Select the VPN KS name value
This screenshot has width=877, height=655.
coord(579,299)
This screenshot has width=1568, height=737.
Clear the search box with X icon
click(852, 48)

### Problem ayrıntıları
Yukarıdaki satırların hepsini hiçbir değişiklik yapmadan aynen geri verin.

### Problem çözümü
Select the VPN KS name value
This screenshot has width=877, height=655.
coord(579,299)
This screenshot has width=1568, height=737.
Clear the search box with X icon
click(852, 48)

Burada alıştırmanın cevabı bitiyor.